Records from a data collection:
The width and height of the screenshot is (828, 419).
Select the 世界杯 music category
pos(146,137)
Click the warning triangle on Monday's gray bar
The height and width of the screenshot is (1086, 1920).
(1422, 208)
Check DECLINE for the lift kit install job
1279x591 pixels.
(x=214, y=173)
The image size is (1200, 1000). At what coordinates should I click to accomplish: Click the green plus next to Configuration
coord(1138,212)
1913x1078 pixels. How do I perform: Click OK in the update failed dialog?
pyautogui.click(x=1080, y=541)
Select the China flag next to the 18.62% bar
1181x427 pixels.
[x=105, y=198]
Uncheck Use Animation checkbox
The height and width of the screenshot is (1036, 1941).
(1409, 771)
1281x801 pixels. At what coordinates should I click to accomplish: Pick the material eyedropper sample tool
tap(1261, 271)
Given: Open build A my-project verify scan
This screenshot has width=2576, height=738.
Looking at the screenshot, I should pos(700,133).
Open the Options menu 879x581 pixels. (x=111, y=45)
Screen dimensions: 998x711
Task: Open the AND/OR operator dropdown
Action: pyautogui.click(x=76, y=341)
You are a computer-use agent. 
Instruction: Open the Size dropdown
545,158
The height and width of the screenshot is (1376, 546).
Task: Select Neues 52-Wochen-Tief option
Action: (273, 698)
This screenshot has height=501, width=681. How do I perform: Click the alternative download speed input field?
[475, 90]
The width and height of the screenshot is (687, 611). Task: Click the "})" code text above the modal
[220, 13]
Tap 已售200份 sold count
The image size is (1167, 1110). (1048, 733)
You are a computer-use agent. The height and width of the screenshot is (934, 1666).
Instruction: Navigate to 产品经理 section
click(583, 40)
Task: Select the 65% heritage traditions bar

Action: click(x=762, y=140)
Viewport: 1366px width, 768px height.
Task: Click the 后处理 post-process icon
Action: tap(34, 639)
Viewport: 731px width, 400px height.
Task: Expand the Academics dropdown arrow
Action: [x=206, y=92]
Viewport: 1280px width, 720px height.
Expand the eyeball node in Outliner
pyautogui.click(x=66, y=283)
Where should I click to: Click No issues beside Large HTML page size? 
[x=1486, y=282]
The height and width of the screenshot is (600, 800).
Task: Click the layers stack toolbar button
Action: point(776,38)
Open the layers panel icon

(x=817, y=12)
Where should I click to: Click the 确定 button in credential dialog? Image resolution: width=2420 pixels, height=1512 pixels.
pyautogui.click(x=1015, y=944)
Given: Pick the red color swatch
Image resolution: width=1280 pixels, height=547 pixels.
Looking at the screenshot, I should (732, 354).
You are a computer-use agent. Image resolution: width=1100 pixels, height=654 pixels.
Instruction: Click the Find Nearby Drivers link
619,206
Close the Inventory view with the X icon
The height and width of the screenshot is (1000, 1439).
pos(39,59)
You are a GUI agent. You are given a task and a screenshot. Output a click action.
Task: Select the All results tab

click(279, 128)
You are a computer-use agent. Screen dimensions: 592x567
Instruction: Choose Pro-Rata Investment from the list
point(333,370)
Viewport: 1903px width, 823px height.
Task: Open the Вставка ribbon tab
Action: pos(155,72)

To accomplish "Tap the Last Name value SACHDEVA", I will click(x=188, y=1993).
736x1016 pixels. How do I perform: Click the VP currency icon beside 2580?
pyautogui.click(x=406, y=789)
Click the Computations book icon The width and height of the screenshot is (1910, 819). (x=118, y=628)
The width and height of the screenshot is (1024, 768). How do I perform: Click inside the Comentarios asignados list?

* [What is required] Put the records above into a Markdown table with two columns, No. and Entry. Give each nonblank line its own row, numbered in order.

* [Exercise output]
| No. | Entry |
|---|---|
| 1 | The width and height of the screenshot is (828, 419). |
| 2 | Select the 世界杯 music category |
| 3 | pos(146,137) |
| 4 | Click the warning triangle on Monday's gray bar |
| 5 | The height and width of the screenshot is (1086, 1920). |
| 6 | (1422, 208) |
| 7 | Check DECLINE for the lift kit install job |
| 8 | 1279x591 pixels. |
| 9 | (x=214, y=173) |
| 10 | The image size is (1200, 1000). At what coordinates should I click to accomplish: Click the green plus next to Configuration |
| 11 | coord(1138,212) |
| 12 | 1913x1078 pixels. How do I perform: Click OK in the update failed dialog? |
| 13 | pyautogui.click(x=1080, y=541) |
| 14 | Select the China flag next to the 18.62% bar |
| 15 | 1181x427 pixels. |
| 16 | [x=105, y=198] |
| 17 | Uncheck Use Animation checkbox |
| 18 | The height and width of the screenshot is (1036, 1941). |
| 19 | (1409, 771) |
| 20 | 1281x801 pixels. At what coordinates should I click to accomplish: Pick the material eyedropper sample tool |
| 21 | tap(1261, 271) |
| 22 | Given: Open build A my-project verify scan |
| 23 | This screenshot has width=2576, height=738. |
| 24 | Looking at the screenshot, I should pos(700,133). |
| 25 | Open the Options menu 879x581 pixels. (x=111, y=45) |
| 26 | Screen dimensions: 998x711 |
| 27 | Task: Open the AND/OR operator dropdown |
| 28 | Action: pyautogui.click(x=76, y=341) |
| 29 | You are a computer-use agent.  |
| 30 | Instruction: Open the Size dropdown |
| 31 | 545,158 |
| 32 | The height and width of the screenshot is (1376, 546). |
| 33 | Task: Select Neues 52-Wochen-Tief option |
| 34 | Action: (273, 698) |
| 35 | This screenshot has height=501, width=681. How do I perform: Click the alternative download speed input field? |
| 36 | [475, 90] |
| 37 | The width and height of the screenshot is (687, 611). Task: Click the "})" code text above the modal |
| 38 | [220, 13] |
| 39 | Tap 已售200份 sold count |
| 40 | The image size is (1167, 1110). (1048, 733) |
| 41 | You are a computer-use agent. The height and width of the screenshot is (934, 1666). |
| 42 | Instruction: Navigate to 产品经理 section |
| 43 | click(583, 40) |
| 44 | Task: Select the 65% heritage traditions bar |
| 45 | Action: click(x=762, y=140) |
| 46 | Viewport: 1366px width, 768px height. |
| 47 | Task: Click the 后处理 post-process icon |
| 48 | Action: tap(34, 639) |
| 49 | Viewport: 731px width, 400px height. |
| 50 | Task: Expand the Academics dropdown arrow |
| 51 | Action: [x=206, y=92] |
| 52 | Viewport: 1280px width, 720px height. |
| 53 | Expand the eyeball node in Outliner |
| 54 | pyautogui.click(x=66, y=283) |
| 55 | Where should I click to: Click No issues beside Large HTML page size?  |
| 56 | [x=1486, y=282] |
| 57 | The height and width of the screenshot is (600, 800). |
| 58 | Task: Click the layers stack toolbar button |
| 59 | Action: point(776,38) |
| 60 | Open the layers panel icon |
| 61 | (x=817, y=12) |
| 62 | Where should I click to: Click the 确定 button in credential dialog? Image resolution: width=2420 pixels, height=1512 pixels. |
| 63 | pyautogui.click(x=1015, y=944) |
| 64 | Given: Pick the red color swatch |
| 65 | Image resolution: width=1280 pixels, height=547 pixels. |
| 66 | Looking at the screenshot, I should (732, 354). |
| 67 | You are a computer-use agent. Image resolution: width=1100 pixels, height=654 pixels. |
| 68 | Instruction: Click the Find Nearby Drivers link |
| 69 | 619,206 |
| 70 | Close the Inventory view with the X icon |
| 71 | The height and width of the screenshot is (1000, 1439). |
| 72 | pos(39,59) |
| 73 | You are a GUI agent. You are given a task and a screenshot. Output a click action. |
| 74 | Task: Select the All results tab |
| 75 | click(279, 128) |
| 76 | You are a computer-use agent. Screen dimensions: 592x567 |
| 77 | Instruction: Choose Pro-Rata Investment from the list |
| 78 | point(333,370) |
| 79 | Viewport: 1903px width, 823px height. |
| 80 | Task: Open the Вставка ribbon tab |
| 81 | Action: pos(155,72) |
| 82 | To accomplish "Tap the Last Name value SACHDEVA", I will click(x=188, y=1993). |
| 83 | 736x1016 pixels. How do I perform: Click the VP currency icon beside 2580? |
| 84 | pyautogui.click(x=406, y=789) |
| 85 | Click the Computations book icon The width and height of the screenshot is (1910, 819). (x=118, y=628) |
| 86 | The width and height of the screenshot is (1024, 768). How do I perform: Click inside the Comentarios asignados list? |